-- Opening Marker --

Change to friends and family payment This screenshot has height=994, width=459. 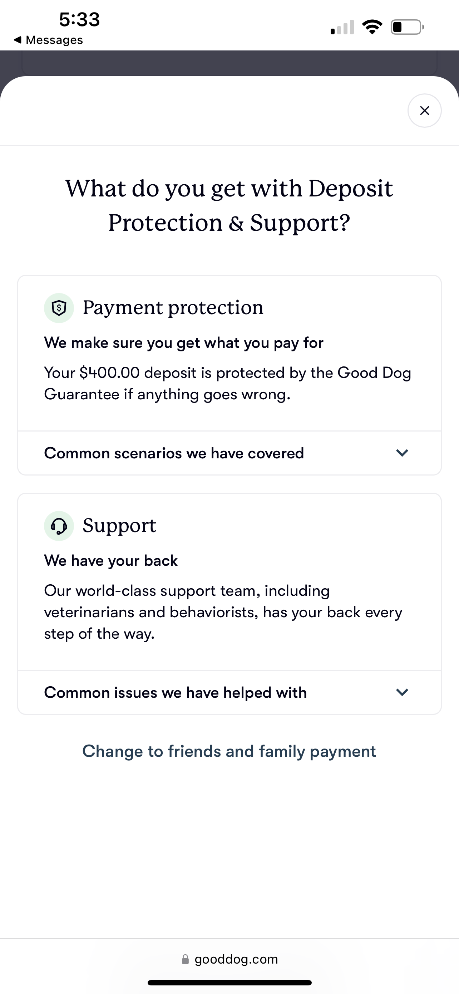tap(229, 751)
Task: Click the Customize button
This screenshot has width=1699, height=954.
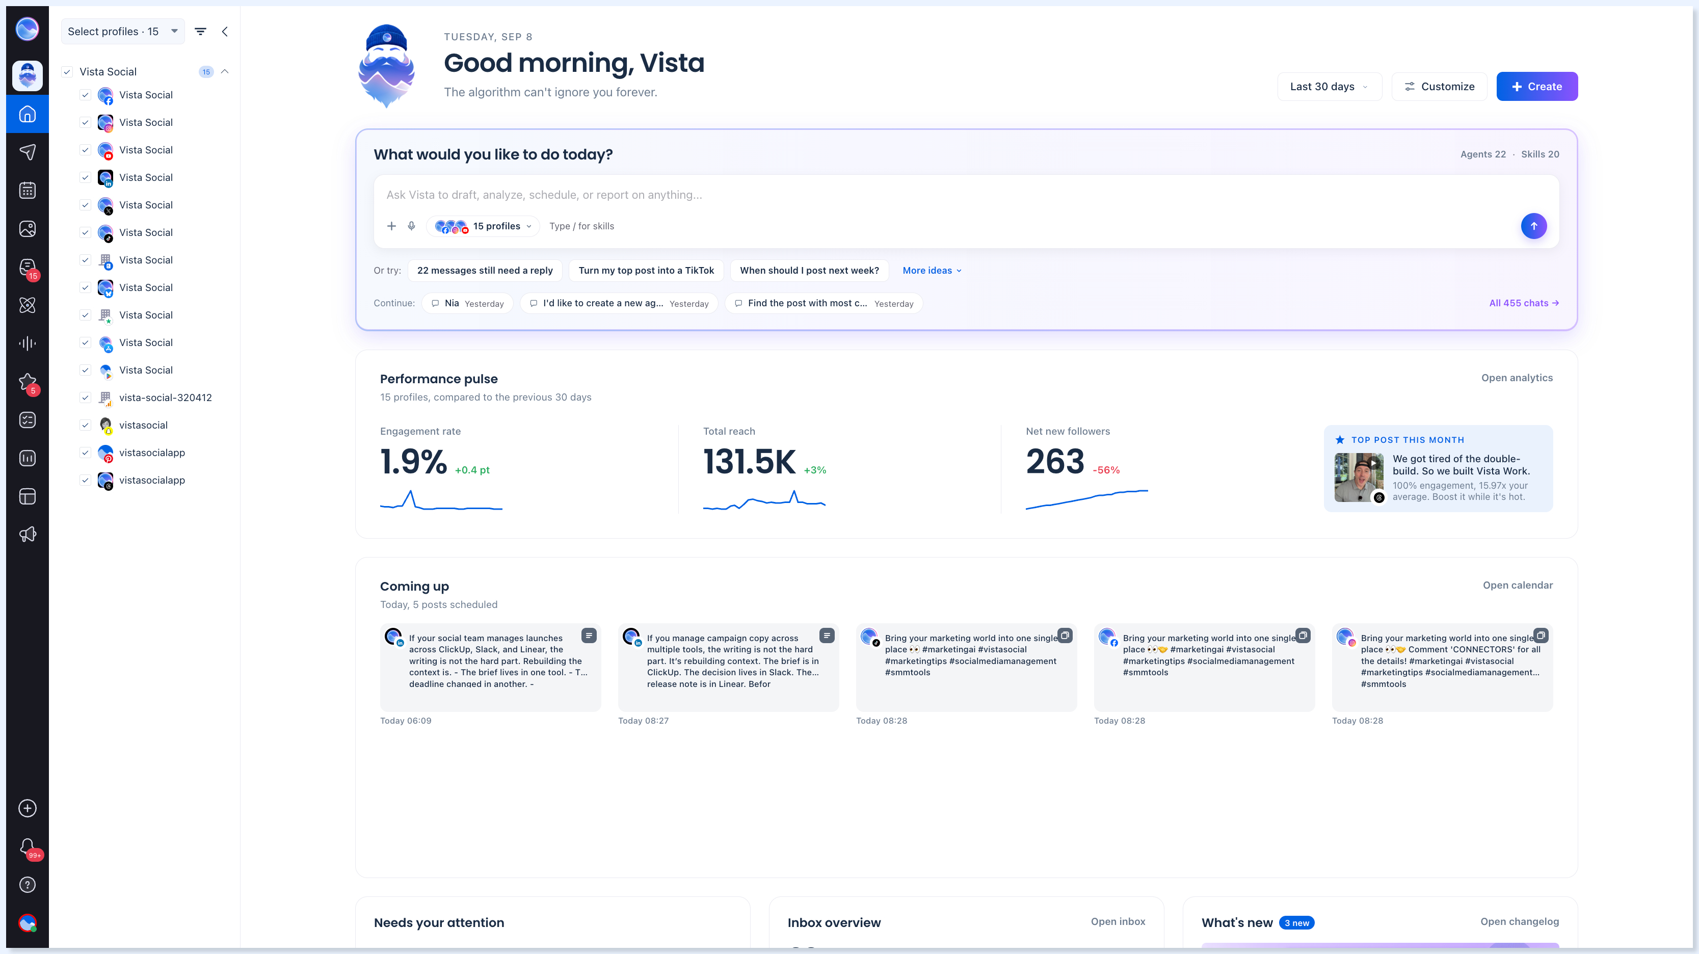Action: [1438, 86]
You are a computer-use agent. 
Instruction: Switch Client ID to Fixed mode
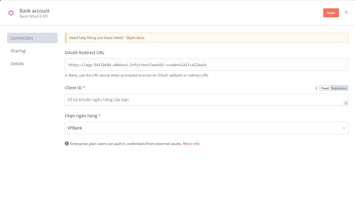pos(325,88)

-- Closing Marker --

(Task requirements)
Output verbatim the lines beginning at the line with "You are a computer-use agent." and ending at the last line of the material above, inclusive. Do not carry over any pictures.

(Answer below)
You are a computer-use agent. 
Instruction: Switch Client ID to Fixed mode
pos(325,88)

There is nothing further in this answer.